- Input data -

[Start of Attachment]

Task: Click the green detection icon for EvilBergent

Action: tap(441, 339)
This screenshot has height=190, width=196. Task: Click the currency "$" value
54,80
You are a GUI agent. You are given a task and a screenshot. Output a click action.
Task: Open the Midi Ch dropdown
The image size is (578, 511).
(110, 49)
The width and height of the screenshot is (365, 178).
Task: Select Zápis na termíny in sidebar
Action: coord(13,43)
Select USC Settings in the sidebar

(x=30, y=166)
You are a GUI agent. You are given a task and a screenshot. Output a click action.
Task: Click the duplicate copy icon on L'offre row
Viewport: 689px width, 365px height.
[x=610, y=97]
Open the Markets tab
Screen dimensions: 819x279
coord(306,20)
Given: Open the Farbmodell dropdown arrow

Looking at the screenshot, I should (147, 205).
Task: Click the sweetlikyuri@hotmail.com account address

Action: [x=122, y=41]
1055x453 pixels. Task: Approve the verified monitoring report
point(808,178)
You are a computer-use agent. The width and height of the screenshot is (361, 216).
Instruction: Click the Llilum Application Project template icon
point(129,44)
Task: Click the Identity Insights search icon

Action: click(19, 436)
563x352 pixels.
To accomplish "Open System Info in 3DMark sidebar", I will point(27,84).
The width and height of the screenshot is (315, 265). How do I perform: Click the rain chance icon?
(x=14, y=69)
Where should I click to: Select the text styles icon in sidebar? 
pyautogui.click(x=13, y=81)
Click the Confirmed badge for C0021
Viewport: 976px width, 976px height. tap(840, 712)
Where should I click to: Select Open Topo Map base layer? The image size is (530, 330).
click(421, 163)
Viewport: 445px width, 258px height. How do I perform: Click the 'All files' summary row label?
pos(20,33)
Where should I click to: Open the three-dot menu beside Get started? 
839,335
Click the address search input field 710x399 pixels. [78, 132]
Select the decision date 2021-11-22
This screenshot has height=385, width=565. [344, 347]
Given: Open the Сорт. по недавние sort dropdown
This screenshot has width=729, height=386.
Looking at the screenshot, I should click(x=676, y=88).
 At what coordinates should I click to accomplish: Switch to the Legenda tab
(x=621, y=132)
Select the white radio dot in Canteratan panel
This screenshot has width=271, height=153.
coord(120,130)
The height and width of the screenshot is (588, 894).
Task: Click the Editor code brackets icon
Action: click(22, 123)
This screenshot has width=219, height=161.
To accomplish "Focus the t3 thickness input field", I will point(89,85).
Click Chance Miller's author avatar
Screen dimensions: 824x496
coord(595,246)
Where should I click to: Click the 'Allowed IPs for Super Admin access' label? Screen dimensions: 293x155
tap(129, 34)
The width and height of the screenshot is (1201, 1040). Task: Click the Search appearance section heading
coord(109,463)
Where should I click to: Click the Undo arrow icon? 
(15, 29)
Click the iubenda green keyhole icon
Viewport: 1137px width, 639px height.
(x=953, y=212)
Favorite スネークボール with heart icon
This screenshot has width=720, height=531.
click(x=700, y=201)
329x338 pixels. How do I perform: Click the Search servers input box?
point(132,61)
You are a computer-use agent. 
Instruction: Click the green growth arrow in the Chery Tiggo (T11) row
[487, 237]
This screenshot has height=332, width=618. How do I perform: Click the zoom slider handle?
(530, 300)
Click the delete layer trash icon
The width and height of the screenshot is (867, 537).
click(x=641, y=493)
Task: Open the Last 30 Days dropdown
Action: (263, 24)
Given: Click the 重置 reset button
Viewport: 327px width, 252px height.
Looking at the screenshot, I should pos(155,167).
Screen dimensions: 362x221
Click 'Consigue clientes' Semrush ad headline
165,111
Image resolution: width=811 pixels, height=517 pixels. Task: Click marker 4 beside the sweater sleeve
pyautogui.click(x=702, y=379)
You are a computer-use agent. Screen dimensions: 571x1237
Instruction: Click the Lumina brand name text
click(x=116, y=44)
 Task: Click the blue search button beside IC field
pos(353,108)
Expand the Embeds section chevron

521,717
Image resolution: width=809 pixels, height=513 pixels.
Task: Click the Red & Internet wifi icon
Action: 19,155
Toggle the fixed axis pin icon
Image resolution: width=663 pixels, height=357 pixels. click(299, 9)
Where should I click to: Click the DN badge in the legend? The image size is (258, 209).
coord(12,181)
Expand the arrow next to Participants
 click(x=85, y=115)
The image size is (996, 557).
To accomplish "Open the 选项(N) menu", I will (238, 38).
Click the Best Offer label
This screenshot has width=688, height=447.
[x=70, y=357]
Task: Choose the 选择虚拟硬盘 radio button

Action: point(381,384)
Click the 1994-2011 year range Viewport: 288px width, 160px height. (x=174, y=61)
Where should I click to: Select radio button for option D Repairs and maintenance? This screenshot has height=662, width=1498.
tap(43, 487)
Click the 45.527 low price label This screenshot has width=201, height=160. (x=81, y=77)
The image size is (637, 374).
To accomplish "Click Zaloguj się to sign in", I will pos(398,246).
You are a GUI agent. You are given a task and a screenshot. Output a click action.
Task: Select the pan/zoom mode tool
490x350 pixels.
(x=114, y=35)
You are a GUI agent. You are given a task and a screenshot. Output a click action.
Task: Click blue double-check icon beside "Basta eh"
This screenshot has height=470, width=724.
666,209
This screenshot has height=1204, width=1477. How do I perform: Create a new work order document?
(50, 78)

[End of Attachment]

- Exercise -
Exact copy required. Retype all of the entries word for word.

- Task result -
Task: Click the green detection icon for EvilBergent

Action: tap(441, 339)
This screenshot has height=190, width=196. Task: Click the currency "$" value
54,80
You are a GUI agent. You are given a task and a screenshot. Output a click action.
Task: Open the Midi Ch dropdown
The image size is (578, 511).
(110, 49)
The width and height of the screenshot is (365, 178).
Task: Select Zápis na termíny in sidebar
Action: coord(13,43)
Select USC Settings in the sidebar

(x=30, y=166)
You are a GUI agent. You are given a task and a screenshot. Output a click action.
Task: Click the duplicate copy icon on L'offre row
Viewport: 689px width, 365px height.
[x=610, y=97]
Open the Markets tab
Screen dimensions: 819x279
coord(306,20)
Given: Open the Farbmodell dropdown arrow

Looking at the screenshot, I should (147, 205).
Task: Click the sweetlikyuri@hotmail.com account address

Action: [x=122, y=41]
1055x453 pixels. Task: Approve the verified monitoring report
point(808,178)
You are a computer-use agent. The width and height of the screenshot is (361, 216).
Instruction: Click the Llilum Application Project template icon
point(129,44)
Task: Click the Identity Insights search icon

Action: click(19, 436)
563x352 pixels.
To accomplish "Open System Info in 3DMark sidebar", I will point(27,84).
The width and height of the screenshot is (315, 265). How do I perform: Click the rain chance icon?
(x=14, y=69)
Where should I click to: Select the text styles icon in sidebar? 
pyautogui.click(x=13, y=81)
Click the Confirmed badge for C0021
Viewport: 976px width, 976px height. tap(840, 712)
Where should I click to: Select Open Topo Map base layer? The image size is (530, 330).
click(421, 163)
Viewport: 445px width, 258px height. How do I perform: Click the 'All files' summary row label?
pos(20,33)
Where should I click to: Open the three-dot menu beside Get started? 
839,335
Click the address search input field 710x399 pixels. [78, 132]
Select the decision date 2021-11-22
This screenshot has height=385, width=565. [344, 347]
Given: Open the Сорт. по недавние sort dropdown
This screenshot has width=729, height=386.
Looking at the screenshot, I should click(x=676, y=88).
 At what coordinates should I click to accomplish: Switch to the Legenda tab
(x=621, y=132)
Select the white radio dot in Canteratan panel
This screenshot has width=271, height=153.
coord(120,130)
The height and width of the screenshot is (588, 894).
Task: Click the Editor code brackets icon
Action: click(22, 123)
This screenshot has width=219, height=161.
To accomplish "Focus the t3 thickness input field", I will point(89,85).
Click Chance Miller's author avatar
Screen dimensions: 824x496
coord(595,246)
Where should I click to: Click the 'Allowed IPs for Super Admin access' label? Screen dimensions: 293x155
tap(129, 34)
The width and height of the screenshot is (1201, 1040). Task: Click the Search appearance section heading
coord(109,463)
Where should I click to: Click the Undo arrow icon? 
(15, 29)
Click the iubenda green keyhole icon
Viewport: 1137px width, 639px height.
(x=953, y=212)
Favorite スネークボール with heart icon
This screenshot has width=720, height=531.
click(x=700, y=201)
329x338 pixels. How do I perform: Click the Search servers input box?
point(132,61)
You are a computer-use agent. 
Instruction: Click the green growth arrow in the Chery Tiggo (T11) row
[487, 237]
This screenshot has height=332, width=618. How do I perform: Click the zoom slider handle?
(530, 300)
Click the delete layer trash icon
The width and height of the screenshot is (867, 537).
click(x=641, y=493)
Task: Open the Last 30 Days dropdown
Action: (263, 24)
Given: Click the 重置 reset button
Viewport: 327px width, 252px height.
Looking at the screenshot, I should pos(155,167).
Screen dimensions: 362x221
Click 'Consigue clientes' Semrush ad headline
165,111
Image resolution: width=811 pixels, height=517 pixels. Task: Click marker 4 beside the sweater sleeve
pyautogui.click(x=702, y=379)
You are a computer-use agent. Screen dimensions: 571x1237
Instruction: Click the Lumina brand name text
click(x=116, y=44)
 Task: Click the blue search button beside IC field
pos(353,108)
Expand the Embeds section chevron

521,717
Image resolution: width=809 pixels, height=513 pixels.
Task: Click the Red & Internet wifi icon
Action: 19,155
Toggle the fixed axis pin icon
Image resolution: width=663 pixels, height=357 pixels. click(299, 9)
Where should I click to: Click the DN badge in the legend? The image size is (258, 209).
coord(12,181)
Expand the arrow next to Participants
 click(x=85, y=115)
The image size is (996, 557).
To accomplish "Open the 选项(N) menu", I will (238, 38).
Click the Best Offer label
This screenshot has width=688, height=447.
[x=70, y=357]
Task: Choose the 选择虚拟硬盘 radio button

Action: point(381,384)
Click the 1994-2011 year range Viewport: 288px width, 160px height. (x=174, y=61)
Where should I click to: Select radio button for option D Repairs and maintenance? This screenshot has height=662, width=1498.
tap(43, 487)
Click the 45.527 low price label This screenshot has width=201, height=160. (x=81, y=77)
The image size is (637, 374).
To accomplish "Click Zaloguj się to sign in", I will pos(398,246).
You are a GUI agent. You are given a task and a screenshot. Output a click action.
Task: Select the pan/zoom mode tool
490x350 pixels.
(x=114, y=35)
You are a GUI agent. You are given a task and a screenshot. Output a click action.
Task: Click blue double-check icon beside "Basta eh"
This screenshot has height=470, width=724.
666,209
This screenshot has height=1204, width=1477. How do I perform: Create a new work order document?
(50, 78)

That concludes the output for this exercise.